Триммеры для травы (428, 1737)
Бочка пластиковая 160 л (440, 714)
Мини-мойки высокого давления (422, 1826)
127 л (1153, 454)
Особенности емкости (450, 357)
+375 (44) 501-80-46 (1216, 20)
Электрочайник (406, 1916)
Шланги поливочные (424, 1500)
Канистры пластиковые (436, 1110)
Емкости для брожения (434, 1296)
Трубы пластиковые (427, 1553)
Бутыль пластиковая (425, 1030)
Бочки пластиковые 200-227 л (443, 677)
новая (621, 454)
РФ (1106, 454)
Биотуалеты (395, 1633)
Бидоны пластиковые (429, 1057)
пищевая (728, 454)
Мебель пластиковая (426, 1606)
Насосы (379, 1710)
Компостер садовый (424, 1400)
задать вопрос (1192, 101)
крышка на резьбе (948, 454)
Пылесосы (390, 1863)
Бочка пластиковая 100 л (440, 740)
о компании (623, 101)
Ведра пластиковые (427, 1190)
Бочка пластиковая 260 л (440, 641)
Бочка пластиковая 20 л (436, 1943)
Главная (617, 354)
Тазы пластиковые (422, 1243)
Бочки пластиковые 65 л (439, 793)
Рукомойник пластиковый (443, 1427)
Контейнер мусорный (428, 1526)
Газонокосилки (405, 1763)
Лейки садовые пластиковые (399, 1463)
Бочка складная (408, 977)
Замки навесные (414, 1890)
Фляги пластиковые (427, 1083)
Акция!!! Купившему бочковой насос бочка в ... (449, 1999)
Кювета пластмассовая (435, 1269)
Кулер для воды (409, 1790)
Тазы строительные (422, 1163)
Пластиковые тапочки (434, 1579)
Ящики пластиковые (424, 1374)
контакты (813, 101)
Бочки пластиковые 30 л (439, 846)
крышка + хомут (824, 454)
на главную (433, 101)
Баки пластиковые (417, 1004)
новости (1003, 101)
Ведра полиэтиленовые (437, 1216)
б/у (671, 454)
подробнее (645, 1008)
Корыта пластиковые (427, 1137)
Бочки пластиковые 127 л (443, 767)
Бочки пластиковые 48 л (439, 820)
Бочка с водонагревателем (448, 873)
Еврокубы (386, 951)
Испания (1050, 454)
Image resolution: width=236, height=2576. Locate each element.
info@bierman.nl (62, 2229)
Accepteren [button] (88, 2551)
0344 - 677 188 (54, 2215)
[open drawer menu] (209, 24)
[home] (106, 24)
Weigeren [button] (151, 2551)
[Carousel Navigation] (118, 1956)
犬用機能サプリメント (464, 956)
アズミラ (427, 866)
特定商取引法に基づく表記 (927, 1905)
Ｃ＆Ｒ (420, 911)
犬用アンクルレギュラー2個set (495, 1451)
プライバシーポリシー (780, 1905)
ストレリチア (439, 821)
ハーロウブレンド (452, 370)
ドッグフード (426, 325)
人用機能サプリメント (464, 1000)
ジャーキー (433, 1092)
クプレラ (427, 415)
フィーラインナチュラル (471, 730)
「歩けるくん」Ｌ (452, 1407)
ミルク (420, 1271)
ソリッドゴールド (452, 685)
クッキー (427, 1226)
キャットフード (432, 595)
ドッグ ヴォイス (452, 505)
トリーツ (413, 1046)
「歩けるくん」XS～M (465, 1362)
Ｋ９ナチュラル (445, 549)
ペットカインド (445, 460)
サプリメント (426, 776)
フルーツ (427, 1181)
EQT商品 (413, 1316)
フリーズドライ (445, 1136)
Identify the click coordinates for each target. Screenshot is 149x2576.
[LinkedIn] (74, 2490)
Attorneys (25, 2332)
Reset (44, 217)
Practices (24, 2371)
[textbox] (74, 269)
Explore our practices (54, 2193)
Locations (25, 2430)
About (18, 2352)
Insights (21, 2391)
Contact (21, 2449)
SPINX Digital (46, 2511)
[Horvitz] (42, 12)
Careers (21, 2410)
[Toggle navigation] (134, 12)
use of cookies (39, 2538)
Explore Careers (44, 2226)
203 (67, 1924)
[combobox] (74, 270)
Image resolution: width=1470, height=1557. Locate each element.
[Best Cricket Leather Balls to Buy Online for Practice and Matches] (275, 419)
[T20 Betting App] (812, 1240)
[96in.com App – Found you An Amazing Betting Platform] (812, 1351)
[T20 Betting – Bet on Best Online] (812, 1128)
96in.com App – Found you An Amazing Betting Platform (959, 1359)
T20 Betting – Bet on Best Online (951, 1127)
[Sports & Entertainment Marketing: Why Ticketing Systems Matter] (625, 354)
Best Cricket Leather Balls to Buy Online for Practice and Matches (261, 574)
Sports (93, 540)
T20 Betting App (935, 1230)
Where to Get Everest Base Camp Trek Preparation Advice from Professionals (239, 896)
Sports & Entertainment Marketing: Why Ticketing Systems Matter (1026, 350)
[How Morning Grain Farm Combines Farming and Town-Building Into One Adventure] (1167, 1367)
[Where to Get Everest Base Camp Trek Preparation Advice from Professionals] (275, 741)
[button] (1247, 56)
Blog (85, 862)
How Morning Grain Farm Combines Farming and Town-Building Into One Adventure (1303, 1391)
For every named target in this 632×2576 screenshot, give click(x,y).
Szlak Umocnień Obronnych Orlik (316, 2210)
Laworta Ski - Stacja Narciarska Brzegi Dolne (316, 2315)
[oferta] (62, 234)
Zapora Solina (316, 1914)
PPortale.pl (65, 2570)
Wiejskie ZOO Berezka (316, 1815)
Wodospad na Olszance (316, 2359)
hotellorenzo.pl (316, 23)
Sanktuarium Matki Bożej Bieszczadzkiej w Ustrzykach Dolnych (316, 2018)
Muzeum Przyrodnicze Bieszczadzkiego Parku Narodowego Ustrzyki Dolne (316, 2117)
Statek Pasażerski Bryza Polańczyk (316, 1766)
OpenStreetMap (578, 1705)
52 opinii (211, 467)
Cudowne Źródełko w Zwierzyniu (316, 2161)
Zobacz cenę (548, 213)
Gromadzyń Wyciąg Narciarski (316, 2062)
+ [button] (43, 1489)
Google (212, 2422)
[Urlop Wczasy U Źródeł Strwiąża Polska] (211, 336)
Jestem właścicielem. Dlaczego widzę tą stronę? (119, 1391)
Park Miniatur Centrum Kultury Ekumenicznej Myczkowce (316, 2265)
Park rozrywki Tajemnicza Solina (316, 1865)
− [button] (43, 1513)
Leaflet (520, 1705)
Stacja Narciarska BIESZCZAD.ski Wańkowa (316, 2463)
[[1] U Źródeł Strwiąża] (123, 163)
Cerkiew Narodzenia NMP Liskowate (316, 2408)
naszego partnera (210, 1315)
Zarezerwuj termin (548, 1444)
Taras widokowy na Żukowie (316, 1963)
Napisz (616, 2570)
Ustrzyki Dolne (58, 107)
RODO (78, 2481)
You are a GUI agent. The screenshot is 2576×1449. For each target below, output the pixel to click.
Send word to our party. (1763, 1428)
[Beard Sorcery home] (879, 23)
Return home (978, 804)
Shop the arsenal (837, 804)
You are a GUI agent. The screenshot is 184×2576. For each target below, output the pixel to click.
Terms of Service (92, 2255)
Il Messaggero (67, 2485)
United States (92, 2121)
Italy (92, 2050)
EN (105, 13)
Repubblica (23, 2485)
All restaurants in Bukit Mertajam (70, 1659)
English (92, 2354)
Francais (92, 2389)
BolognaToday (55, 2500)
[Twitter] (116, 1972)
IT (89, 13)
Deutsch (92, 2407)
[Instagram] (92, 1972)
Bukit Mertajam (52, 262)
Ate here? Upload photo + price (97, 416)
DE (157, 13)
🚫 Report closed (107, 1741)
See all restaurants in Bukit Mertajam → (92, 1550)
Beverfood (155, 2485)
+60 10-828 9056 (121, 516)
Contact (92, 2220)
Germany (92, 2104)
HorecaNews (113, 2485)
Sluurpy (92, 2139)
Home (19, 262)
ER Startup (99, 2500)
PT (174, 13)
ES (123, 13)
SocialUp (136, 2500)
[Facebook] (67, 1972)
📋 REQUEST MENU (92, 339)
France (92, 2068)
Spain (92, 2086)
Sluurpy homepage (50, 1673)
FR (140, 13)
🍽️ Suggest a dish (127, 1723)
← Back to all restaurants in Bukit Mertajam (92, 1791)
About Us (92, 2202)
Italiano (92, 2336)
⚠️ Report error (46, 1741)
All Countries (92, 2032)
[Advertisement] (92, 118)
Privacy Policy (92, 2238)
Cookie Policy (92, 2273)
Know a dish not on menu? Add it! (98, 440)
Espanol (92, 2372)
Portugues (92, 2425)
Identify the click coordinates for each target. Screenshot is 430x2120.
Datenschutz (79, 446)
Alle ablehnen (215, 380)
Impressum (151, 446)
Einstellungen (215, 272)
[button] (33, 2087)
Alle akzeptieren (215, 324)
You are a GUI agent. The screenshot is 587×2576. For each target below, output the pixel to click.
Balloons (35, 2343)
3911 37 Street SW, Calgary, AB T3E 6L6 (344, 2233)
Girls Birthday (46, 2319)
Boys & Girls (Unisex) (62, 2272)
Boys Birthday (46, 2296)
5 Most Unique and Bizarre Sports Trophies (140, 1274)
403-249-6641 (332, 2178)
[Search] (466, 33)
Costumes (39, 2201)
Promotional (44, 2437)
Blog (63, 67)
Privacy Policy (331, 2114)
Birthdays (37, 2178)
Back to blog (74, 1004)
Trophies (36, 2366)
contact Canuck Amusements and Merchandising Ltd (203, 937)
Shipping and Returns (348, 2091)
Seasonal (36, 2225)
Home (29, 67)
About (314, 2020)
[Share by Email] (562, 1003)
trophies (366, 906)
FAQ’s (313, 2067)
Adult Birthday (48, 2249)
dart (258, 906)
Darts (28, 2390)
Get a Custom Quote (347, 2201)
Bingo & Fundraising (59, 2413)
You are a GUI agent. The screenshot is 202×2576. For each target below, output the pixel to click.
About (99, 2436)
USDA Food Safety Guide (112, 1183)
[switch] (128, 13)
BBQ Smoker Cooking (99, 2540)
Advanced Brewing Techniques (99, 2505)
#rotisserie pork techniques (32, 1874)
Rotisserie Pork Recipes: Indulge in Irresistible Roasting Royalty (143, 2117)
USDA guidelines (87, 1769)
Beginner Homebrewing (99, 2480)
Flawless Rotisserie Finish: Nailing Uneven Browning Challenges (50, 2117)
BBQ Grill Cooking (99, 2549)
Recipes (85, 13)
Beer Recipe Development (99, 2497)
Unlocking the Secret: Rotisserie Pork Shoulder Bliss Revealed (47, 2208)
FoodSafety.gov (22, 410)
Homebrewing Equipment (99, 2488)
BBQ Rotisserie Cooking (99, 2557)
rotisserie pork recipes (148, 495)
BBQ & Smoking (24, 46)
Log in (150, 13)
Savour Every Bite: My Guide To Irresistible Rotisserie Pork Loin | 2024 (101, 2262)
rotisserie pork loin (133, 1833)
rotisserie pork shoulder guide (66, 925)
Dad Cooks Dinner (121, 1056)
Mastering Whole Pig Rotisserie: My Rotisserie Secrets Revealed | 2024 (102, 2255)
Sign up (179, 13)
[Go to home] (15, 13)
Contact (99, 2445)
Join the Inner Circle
==============================
TASK INSTRUCTIONS: The reply should hold only the lines from the beginning of the listing to the line with "Емкости для брожения (434, 1296)", both ends included, unchanged.

EXPECTED OUTPUT:
Триммеры для травы (428, 1737)
Бочка пластиковая 160 л (440, 714)
Мини-мойки высокого давления (422, 1826)
127 л (1153, 454)
Особенности емкости (450, 357)
+375 (44) 501-80-46 (1216, 20)
Электрочайник (406, 1916)
Шланги поливочные (424, 1500)
Канистры пластиковые (436, 1110)
Емкости для брожения (434, 1296)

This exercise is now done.